Certainly the widespread casualties and loss of entire neighborhoods, even towns, in Alabama and six other tornado-stricken states qualify as a national emergency. In Texas, the death toll from wildfires is low, but the fires have destroyed millions of acres and hundreds of homes, making the state a prime candidate for a disaster declaration, Perry forcefully noted in an April 16 letter to Obama.

Declaring a disaster area means that the federal government – and US taxpayers – pay for 75 percent of cleanup and recovery costs.

Officials with the Federal Emergency Management Administration (FEMA) insist the president's silence on Texas has nothing to do with politics, and that Perry's request for a federal disaster declaration for 252 of the state's 254 fire-prone counties is "under review." (Alabama Gov. Robert Bentley, by the way, is also a Republican.) What's more, FEMA adds, the US Forest Service is fully involved in the firefighting, and FEMA has made 20 separate smaller declarations for individual working fires.

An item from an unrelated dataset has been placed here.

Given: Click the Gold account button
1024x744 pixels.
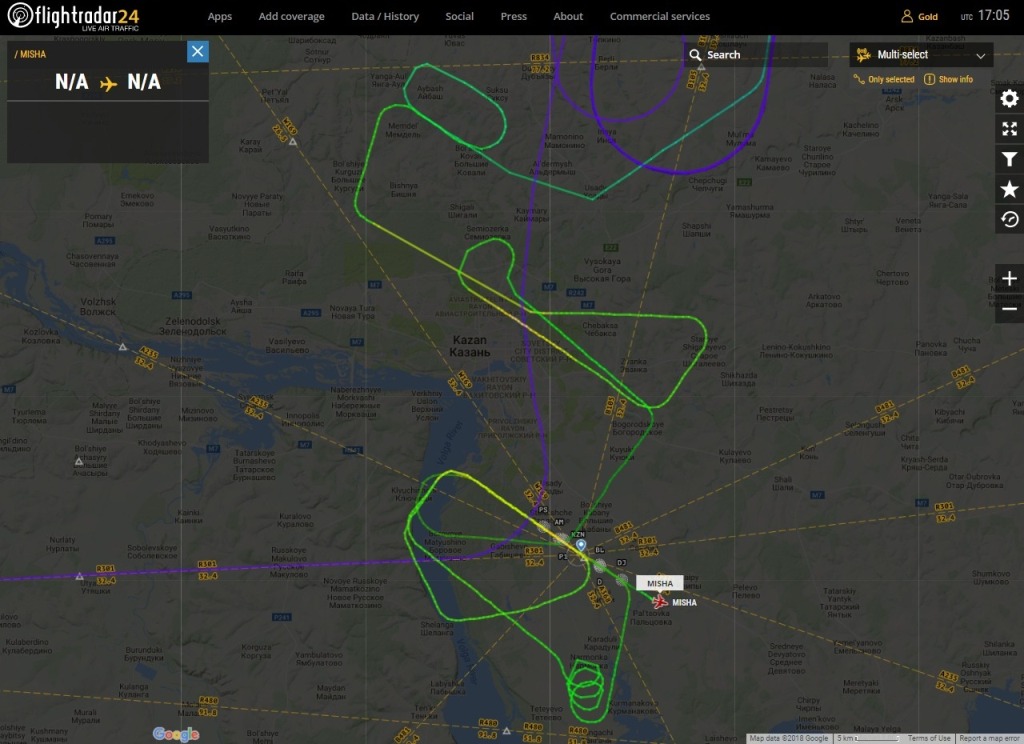Looking at the screenshot, I should pos(920,16).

Perry has in the past insinuated that the Obama White House is bent on punishing Texas because of its views on the 10th Amendment (reserving for states powers not granted by the US Constitution to the federal government) and his own criticisms of Obama and the federal government on issues ranging from economic stimulus packages to health-care reform. Moreover, Texas is currently suing the Environmental Protection Agency over a proposal to end the state's independent air-quality permitting program in favor of a national program.

Obama, for his part, has noted that Perry has accepted federal dollars for his state even as he criticized the US government for supplying them. "Governor Perry helped balance his budget with about $6 billion worth of federal help – which he happily took – and then started blaming the members of Congress who had offered that help," Obama said last week, referring to 2009 federal stimulus funds.

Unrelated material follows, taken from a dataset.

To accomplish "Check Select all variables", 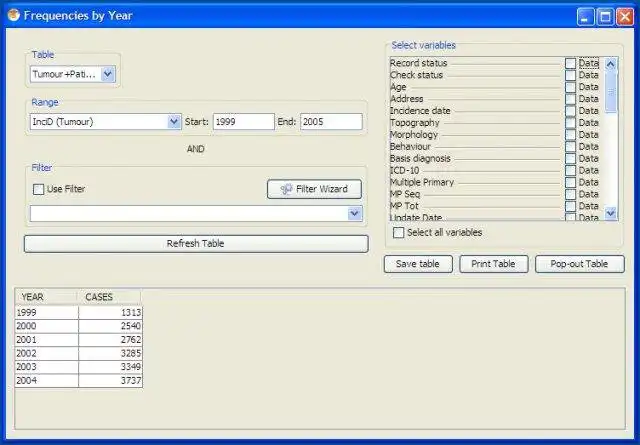I will tap(398, 233).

The growing dispute – "the White House versus the Republic of Texas," as one Internet commenter put it – comes as governors have increasingly asked for federal disaster declarations to cope with various crises. Both requests and declarations have been on the rise under the past three presidents. In 2009, Obama made 78 presidential disaster declarations, beating a previous record of 75 granted by President George W. Bush in 2008.

But Obama hasn't rubberstamped every request. In 2009 he denied a disaster declaration request from Perry after flooding from tropical storm Hermine and a request for federal relief from then-Gov. Arnold Schwarzenegger of California after a natural gas-explosion in San Bruno. Overall, about 75 percent of disaster requests are currently granted, compared with about 30 percent before 1988.

Historically, politics seldom play a part in such declarations, Richard Sylves at the University of Delaware, an expert on presidential disaster declarations, has noted. A desire to appear responsive to citizens' needs is the main political instinct in determining whether to declare a federal disaster, he has said. Both Presidents Bush and Obama were criticized for their handling of, respectively, hurricane Katrina and the BP oil spill.

Meanwhile, Texas has run up a $60 million tab fighting what has become its worst wildfire season. Mr. Bush, a Texan, declared the state a disaster zone in the midst of a deadly bout of wildfires in 2008.

Ultimately, "given the severity and gravity of the wildfires, I wouldn't be surprised if there's effort under way in D.C. to expedite [Perry's request]," says Bruce Buchanan, a political scientist at the University of Texas, in Austin.

But for now the presidential focus is on Alabama, which Obama toured with first lady Michelle Obama on Friday. Speaking to reporters, Obama quoted Tuscaloosa Mayor Walt Maddox as telling him, "'What's amazing, when something like this happens, folks forget their petty differences, differences of religion and race. All that fades away when we're confronted with the awesome power of nature.'"

"Hopefully," Obama added in his own words, "that spirit continues and grows."